- [TASK REQUIREMENTS]
Your task is to retype the lines from the opening of the material through the line that includes "Task: Click the 'Nguồn trích dẫn' cell text". Do not copy the pictures.

━━━━━━━━━━━━━━━━

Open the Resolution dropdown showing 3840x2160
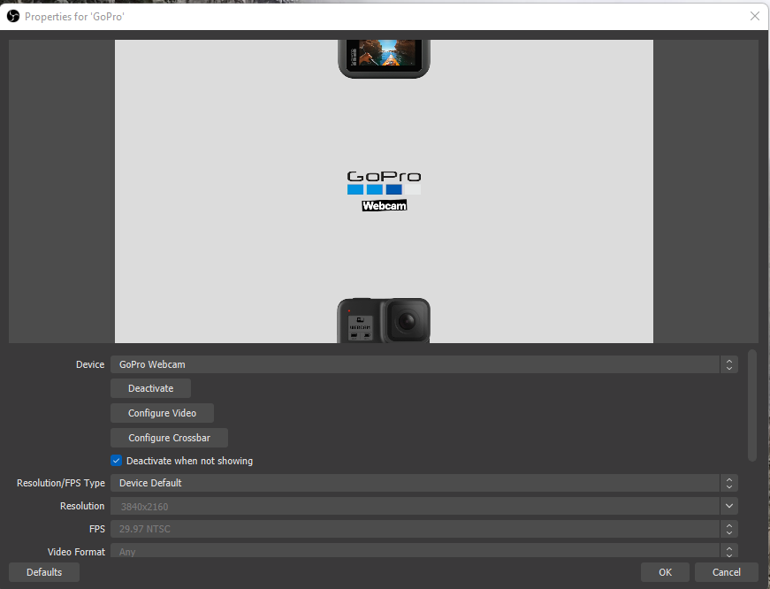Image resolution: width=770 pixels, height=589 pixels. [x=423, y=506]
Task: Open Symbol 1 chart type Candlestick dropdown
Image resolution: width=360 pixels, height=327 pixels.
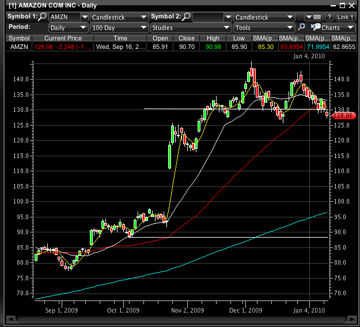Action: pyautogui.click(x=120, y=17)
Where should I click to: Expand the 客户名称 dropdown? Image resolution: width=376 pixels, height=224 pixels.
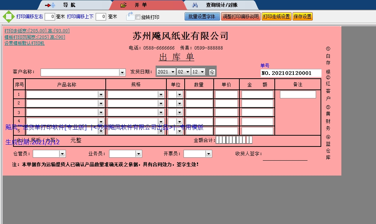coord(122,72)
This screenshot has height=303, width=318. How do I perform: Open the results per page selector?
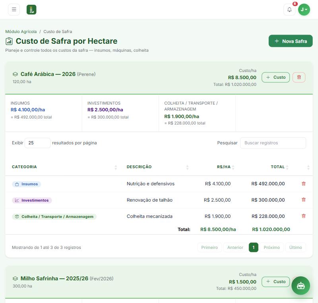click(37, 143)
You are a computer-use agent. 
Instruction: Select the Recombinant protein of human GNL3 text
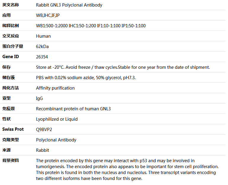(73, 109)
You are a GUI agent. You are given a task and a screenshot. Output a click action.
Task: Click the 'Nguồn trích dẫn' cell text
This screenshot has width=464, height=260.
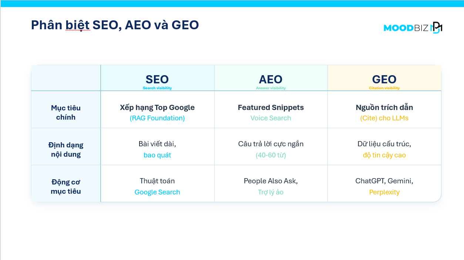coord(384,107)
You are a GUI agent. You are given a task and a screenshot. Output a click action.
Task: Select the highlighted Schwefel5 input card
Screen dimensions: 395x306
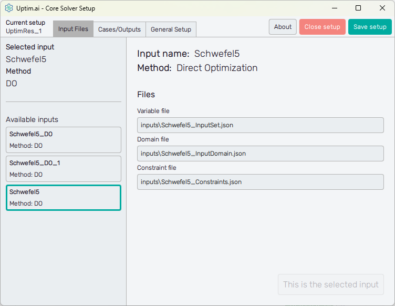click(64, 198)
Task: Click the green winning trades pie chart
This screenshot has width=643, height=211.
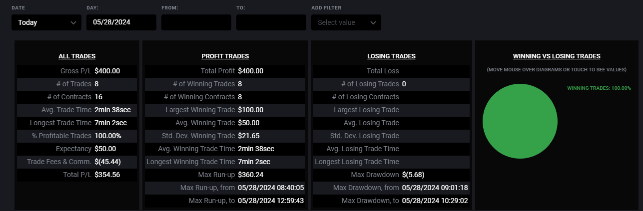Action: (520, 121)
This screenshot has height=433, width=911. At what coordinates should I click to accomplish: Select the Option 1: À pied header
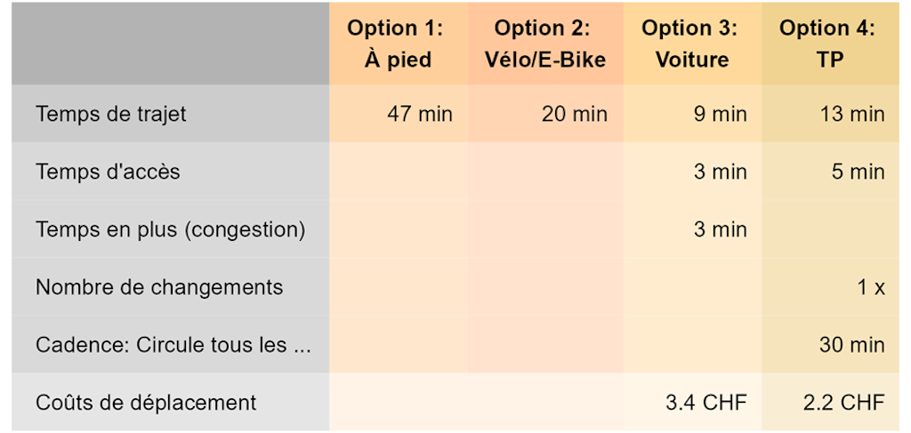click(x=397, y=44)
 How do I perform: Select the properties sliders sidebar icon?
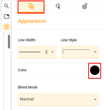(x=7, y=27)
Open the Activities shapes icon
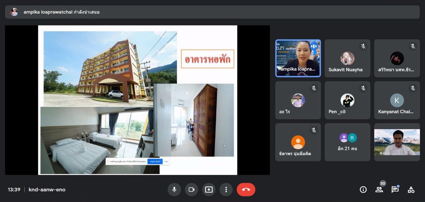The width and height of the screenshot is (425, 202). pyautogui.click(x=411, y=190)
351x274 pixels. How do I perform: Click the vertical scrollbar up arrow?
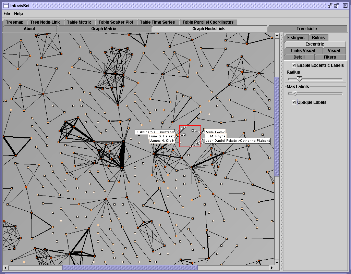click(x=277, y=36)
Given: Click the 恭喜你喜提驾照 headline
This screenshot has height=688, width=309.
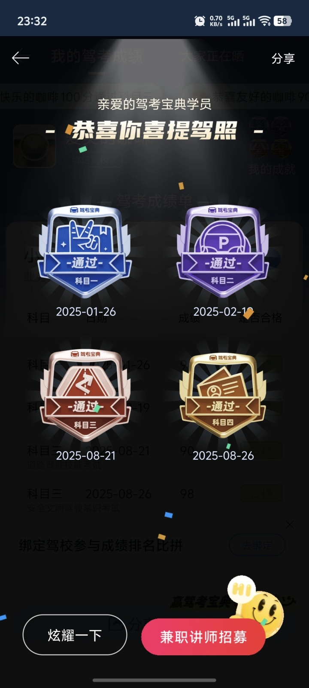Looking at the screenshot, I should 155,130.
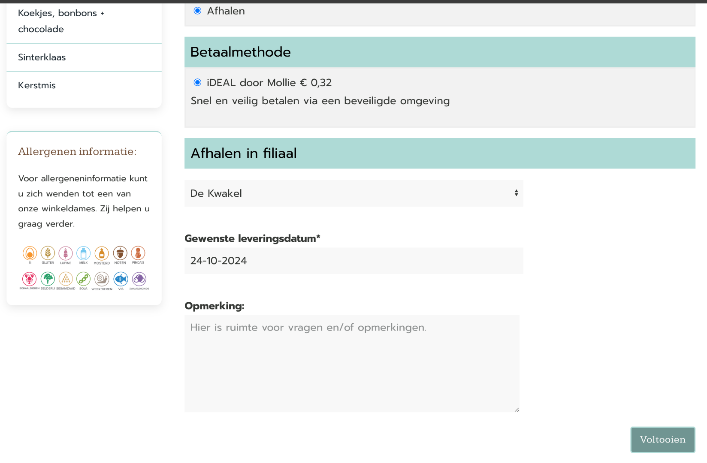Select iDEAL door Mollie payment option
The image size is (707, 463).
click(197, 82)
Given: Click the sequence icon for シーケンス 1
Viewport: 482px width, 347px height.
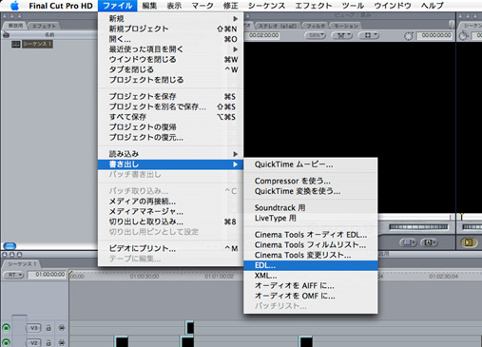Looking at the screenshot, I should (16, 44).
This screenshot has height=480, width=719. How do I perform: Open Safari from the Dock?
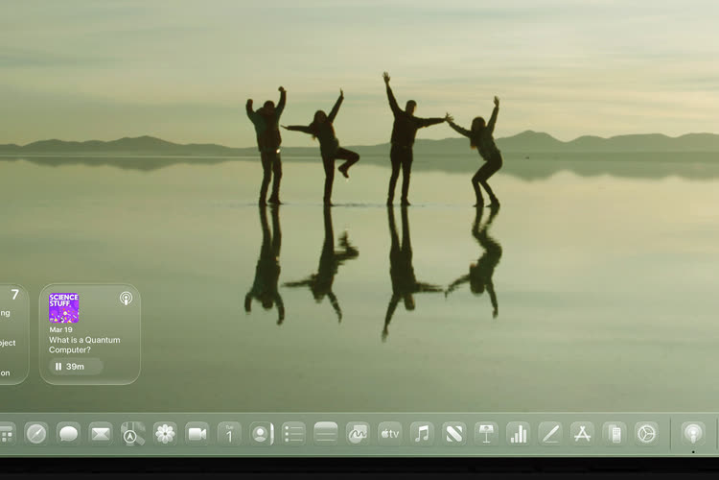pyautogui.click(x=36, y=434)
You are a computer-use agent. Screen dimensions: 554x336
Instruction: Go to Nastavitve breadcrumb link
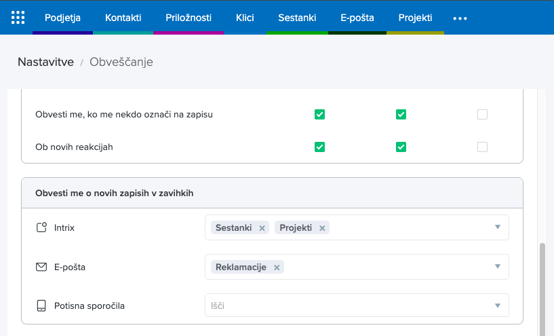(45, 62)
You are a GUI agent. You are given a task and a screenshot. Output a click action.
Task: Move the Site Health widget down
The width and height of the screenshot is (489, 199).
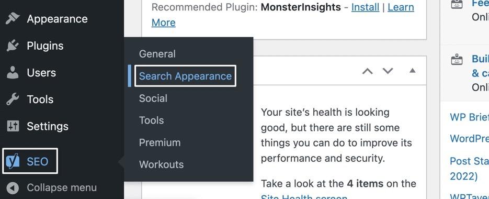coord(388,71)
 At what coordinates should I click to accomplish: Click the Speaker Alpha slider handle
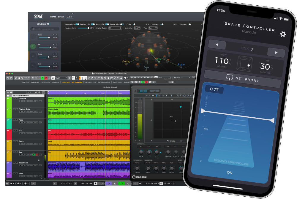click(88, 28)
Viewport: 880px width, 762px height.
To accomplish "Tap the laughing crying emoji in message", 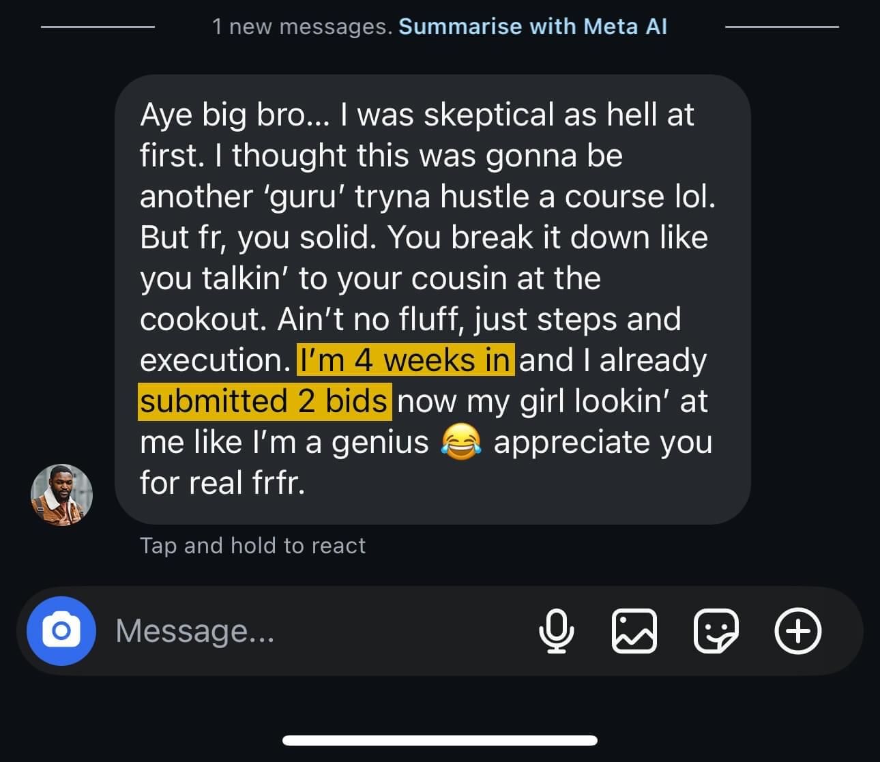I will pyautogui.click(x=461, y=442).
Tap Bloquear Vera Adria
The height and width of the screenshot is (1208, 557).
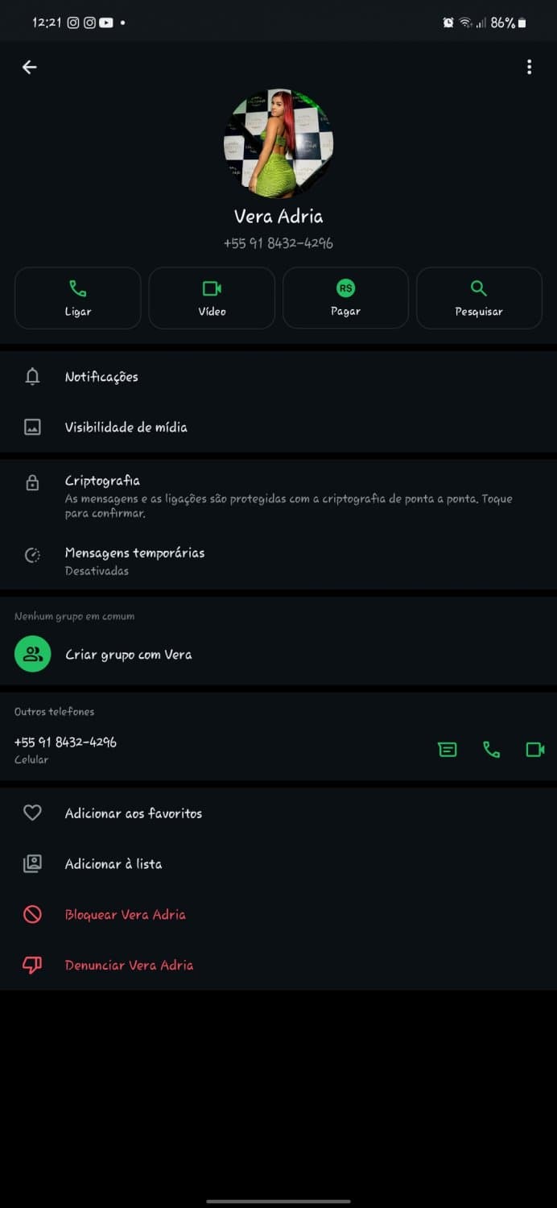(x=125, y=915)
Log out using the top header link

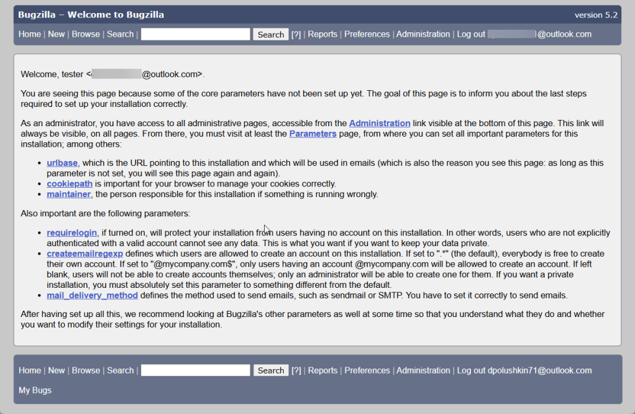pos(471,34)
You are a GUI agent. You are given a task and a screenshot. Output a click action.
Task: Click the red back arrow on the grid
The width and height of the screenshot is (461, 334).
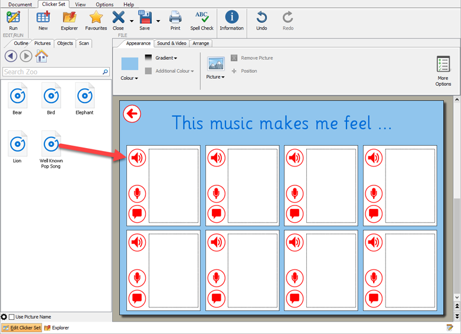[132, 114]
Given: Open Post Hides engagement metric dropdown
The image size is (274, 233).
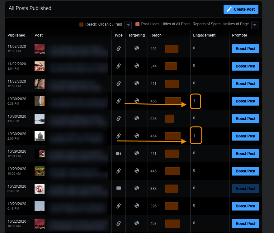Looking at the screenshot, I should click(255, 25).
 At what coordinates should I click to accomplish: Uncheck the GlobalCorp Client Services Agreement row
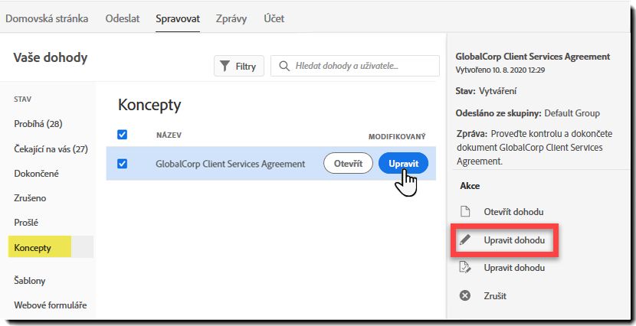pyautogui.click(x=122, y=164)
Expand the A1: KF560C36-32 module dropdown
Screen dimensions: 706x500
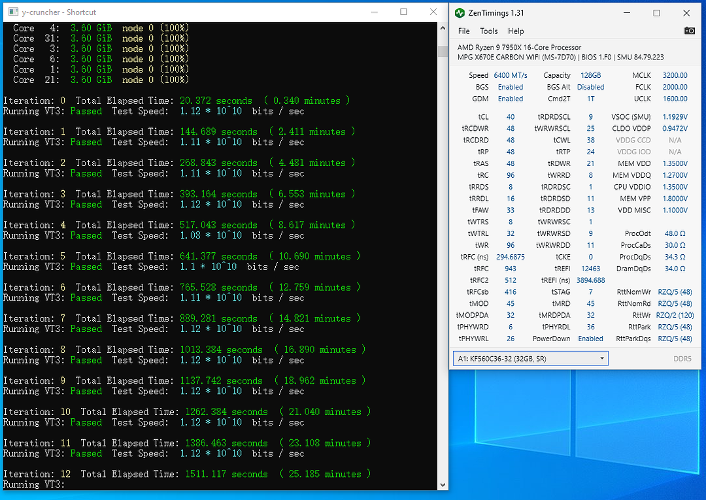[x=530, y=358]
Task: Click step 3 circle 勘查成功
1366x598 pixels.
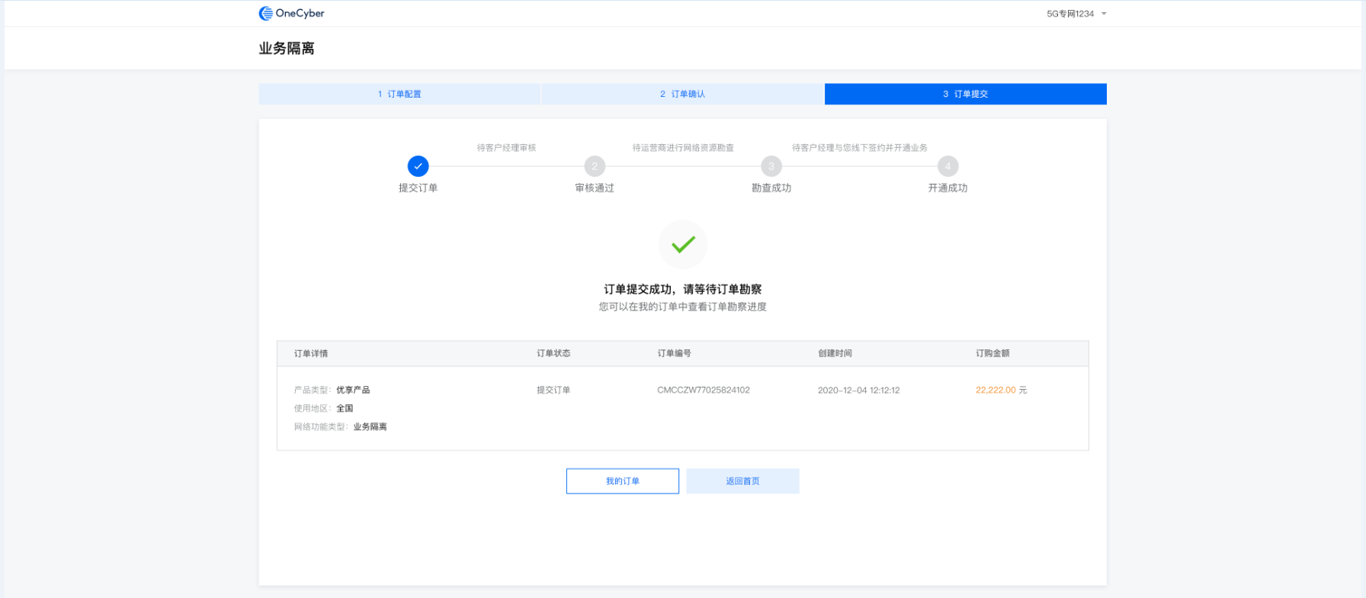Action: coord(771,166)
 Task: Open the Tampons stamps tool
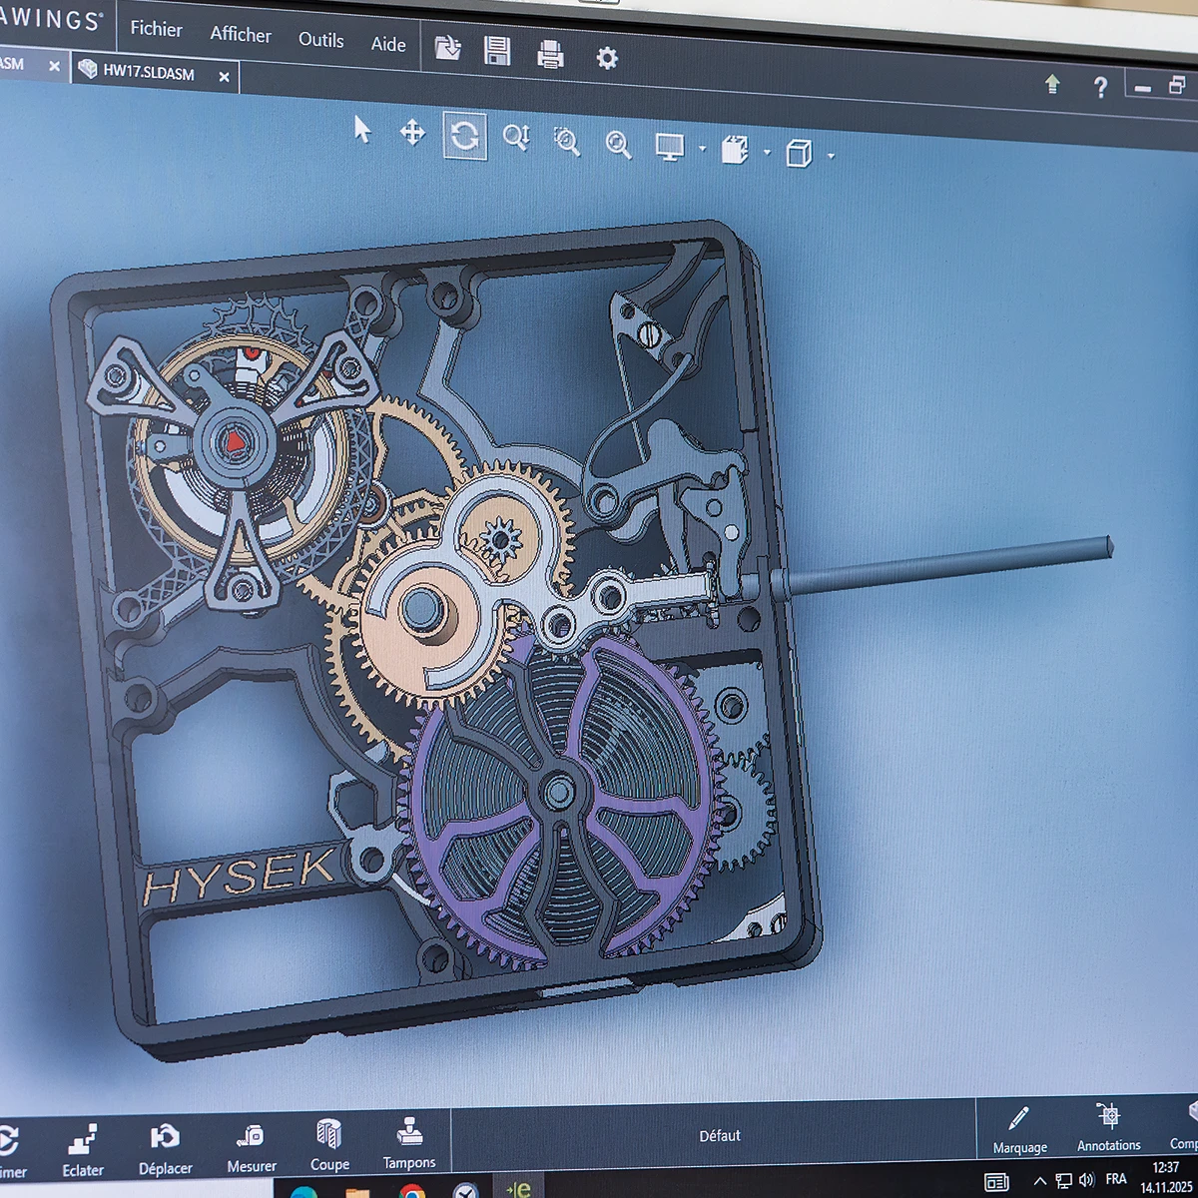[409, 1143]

━━━━━━━━━━━━━━━━

- [ANSWER SECTION]
Open the Resolution dropdown showing 3840x2160
Image resolution: width=770 pixels, height=589 pixels. [x=423, y=506]
Task: Open Symbol 1 chart type Candlestick dropdown
Image resolution: width=360 pixels, height=327 pixels.
Action: pyautogui.click(x=120, y=17)
Where should I click to: Expand the 客户名称 dropdown? Image resolution: width=376 pixels, height=224 pixels.
coord(122,72)
This screenshot has height=303, width=318. How do I perform: Open the results per page selector?
click(37, 143)
You are a computer-use agent. 
Instruction: Select the Recombinant protein of human GNL3 text
(73, 109)
You are a GUI agent. You are given a task and a screenshot. Output a click action.
Task: Click the 'Nguồn trích dẫn' cell text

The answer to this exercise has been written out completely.